Your bodge looks reasonable. For hobby work, you just need to get the things that should be touching to be touching and keep the things that shouldn't be touching from touching.
sburrow wrote:
My future in SMT land is just beginning, but I'm definitely going to consider a bake/skillet method for that CPLD. It would save a lot of time and issues. The rest are totally doable by hand as long as you get the right parts and pads.
Once you get to that stage, you'll find its faster to just place all of the passives while the board is already pasted and then after reflow it's all done*
* after you fix the shorts and the parts that shifted wrong and the parts that tombstoned....
Your adventures up to this point will still be worth the hassle, as you are still going to have to fix shorts and open circuits - you just will have less of them to deal with if your reflow process goes well.
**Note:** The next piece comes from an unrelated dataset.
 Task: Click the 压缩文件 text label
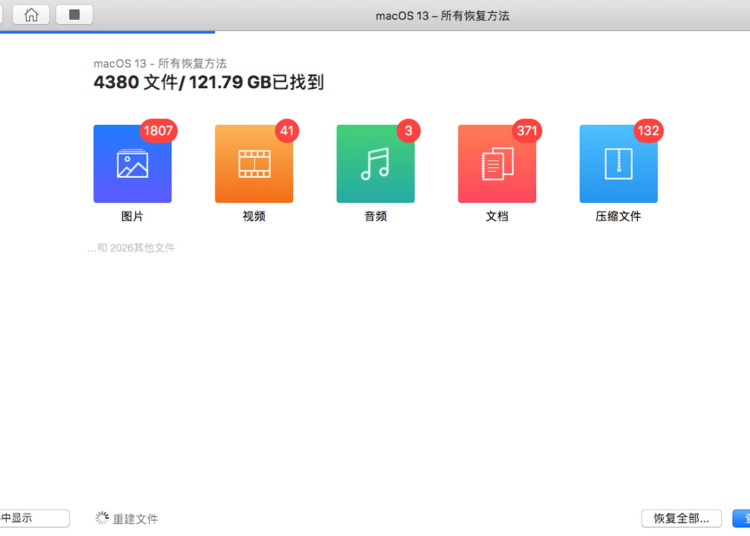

I do recommend getting a good flux and using it when battling shorts - it will help the solder flow back to the places it's supposed to be.
I use SMD291 from ChipQuik (not sponsored) because you can dispense to just a single IC leg (it comes in a syringe), it stays where you put it, it cleans up with isopropyl alcohol (not all fluxes react well to IPA), and it lasts for over 2 years without refridgeration so you can just leave it on your bench next to your iron. I give the syringe a tiny squeeze until a little comes out the tip, and then a dab it where I want it. For SMD work, you don't need much but you should have some flux if you are reheating a joint (will help prevent that "solder icicle" you get when you pull the iron away).
Unless you go gung-ho, even the smaller 5cc syringe (part# SMD291NL) should last a long time and might be a good start (if you don't already have flux) to see if you like it. Also, check your desoldering wick and make sure it has flux in it. If it doesn't say something like "Rosin" or "No-Clean" on it, then you should be adding flux when you use it.